Rishum’s introduction is also well written. It offers an insight into the writer’s mental world and its evolution within the modern Punjabi prose tradition. The only thing I would take exception to is the description of Prem Prakash’s work as flirting with surrealism. If anything, at times, his text flows in and out of psychological realism. His syntax is simple and straightforward, lacking the complexity of the postmodern text.

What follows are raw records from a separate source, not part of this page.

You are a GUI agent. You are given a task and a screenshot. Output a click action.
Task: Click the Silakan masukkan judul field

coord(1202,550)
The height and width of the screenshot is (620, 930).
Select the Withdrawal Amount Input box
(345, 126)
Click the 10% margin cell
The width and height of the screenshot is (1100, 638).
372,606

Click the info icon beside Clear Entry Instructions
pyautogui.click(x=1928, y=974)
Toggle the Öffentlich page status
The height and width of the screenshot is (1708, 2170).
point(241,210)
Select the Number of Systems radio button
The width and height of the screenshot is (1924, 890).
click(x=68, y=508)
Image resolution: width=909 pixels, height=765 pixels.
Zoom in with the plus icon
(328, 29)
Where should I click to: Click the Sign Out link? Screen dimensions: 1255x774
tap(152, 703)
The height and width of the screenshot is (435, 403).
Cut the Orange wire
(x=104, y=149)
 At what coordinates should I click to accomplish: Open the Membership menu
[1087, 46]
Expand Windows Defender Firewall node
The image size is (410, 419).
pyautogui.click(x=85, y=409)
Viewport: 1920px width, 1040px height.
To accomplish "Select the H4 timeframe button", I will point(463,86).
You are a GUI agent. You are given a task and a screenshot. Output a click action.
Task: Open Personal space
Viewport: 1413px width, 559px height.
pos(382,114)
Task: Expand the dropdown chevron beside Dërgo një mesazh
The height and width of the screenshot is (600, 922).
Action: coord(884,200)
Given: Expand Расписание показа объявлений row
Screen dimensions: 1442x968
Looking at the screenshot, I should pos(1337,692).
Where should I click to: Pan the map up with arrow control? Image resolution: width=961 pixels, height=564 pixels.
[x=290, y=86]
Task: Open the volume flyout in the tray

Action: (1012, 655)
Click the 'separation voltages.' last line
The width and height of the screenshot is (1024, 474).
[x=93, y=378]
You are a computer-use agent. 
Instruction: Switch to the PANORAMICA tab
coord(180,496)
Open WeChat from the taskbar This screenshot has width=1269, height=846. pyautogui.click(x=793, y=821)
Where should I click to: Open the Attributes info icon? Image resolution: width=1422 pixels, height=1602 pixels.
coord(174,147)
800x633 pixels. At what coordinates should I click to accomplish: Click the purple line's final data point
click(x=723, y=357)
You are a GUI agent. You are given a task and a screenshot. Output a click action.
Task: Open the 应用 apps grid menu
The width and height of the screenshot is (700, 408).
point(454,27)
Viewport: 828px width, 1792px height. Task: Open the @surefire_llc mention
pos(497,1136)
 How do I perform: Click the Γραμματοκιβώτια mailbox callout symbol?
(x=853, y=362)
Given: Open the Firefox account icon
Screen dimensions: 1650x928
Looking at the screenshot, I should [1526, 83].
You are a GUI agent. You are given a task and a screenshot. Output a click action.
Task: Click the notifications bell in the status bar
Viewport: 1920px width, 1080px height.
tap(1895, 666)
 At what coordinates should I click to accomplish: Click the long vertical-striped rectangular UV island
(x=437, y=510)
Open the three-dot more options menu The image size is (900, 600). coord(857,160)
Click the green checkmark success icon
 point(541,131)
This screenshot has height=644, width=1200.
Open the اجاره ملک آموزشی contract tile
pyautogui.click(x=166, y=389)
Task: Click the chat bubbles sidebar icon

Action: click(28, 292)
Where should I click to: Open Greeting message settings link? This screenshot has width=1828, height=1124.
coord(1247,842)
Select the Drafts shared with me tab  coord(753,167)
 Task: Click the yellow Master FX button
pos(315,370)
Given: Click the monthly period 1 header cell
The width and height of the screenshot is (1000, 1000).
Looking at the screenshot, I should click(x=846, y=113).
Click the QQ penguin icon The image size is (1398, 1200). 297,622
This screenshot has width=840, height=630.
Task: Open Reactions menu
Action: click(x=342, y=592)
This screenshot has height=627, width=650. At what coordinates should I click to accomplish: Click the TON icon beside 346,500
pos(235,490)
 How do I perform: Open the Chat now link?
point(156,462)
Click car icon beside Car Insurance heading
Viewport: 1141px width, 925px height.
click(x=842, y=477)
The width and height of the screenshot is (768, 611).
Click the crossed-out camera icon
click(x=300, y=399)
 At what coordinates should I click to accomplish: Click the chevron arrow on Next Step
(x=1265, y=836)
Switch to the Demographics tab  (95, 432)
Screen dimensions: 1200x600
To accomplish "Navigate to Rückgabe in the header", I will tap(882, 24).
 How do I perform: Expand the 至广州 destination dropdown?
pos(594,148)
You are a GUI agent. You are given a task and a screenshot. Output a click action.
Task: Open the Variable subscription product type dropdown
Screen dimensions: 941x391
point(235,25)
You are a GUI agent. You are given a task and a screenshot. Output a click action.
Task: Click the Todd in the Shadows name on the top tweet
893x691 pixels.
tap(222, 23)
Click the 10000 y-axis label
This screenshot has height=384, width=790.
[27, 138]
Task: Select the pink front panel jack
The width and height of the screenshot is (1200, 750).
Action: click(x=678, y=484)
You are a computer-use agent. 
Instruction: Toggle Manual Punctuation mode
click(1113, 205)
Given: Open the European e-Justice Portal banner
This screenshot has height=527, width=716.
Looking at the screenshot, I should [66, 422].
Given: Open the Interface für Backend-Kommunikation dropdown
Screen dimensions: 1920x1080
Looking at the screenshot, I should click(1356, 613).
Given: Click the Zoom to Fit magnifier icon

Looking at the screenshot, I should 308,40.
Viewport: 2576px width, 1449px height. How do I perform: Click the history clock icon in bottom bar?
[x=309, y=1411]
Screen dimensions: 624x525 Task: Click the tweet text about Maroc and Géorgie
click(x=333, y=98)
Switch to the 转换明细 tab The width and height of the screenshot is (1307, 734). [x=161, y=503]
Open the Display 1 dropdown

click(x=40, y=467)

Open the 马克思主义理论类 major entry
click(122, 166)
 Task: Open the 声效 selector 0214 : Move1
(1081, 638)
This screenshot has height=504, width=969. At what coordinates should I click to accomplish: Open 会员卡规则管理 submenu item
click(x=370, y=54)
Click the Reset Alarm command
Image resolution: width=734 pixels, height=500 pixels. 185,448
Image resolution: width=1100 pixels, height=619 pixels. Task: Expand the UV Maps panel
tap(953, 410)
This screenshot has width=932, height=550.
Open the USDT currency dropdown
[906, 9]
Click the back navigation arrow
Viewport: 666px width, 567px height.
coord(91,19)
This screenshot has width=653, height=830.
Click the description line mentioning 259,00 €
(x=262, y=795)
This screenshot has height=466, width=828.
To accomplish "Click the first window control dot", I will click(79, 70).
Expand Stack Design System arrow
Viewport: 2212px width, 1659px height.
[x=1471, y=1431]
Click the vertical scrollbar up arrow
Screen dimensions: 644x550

There is very little sarcasm and no dark humour. But it is subtle, smooth and nuanced, sometimes daring.
Although it lacks Nain Sukh’s density, it has Zubair Ahmed’s meditative quality. Prem Prakash’s women are strong and vocal, but their concerns, for the most part, revolve around men. There’s very little attempt at trying to engage an independent woman’s independent mind. For that reason alone, I wish Rishum had included a few more stories that tried to do that.
I hope Rishum will continue to make more of Prem Prakash’s fiction available, especially his novels, to readers in Pakistan and beyond who can read him in Shahmukhi script.
Prem Prakash diyaaN kahaaniyaaN
Compiled by: Rishum Jameel Paul
Publisher: Sulekh Publishersn
Pages: 111
Price: Rs 300
The reviewer is a librarian and a writer based in San Francisco. His last two novellas were A Footbridge to Hell Called Love and Unsolaced Faces We Meet In Our Dreams. The third novella, We Don’t Love Here Anymore, has just been released.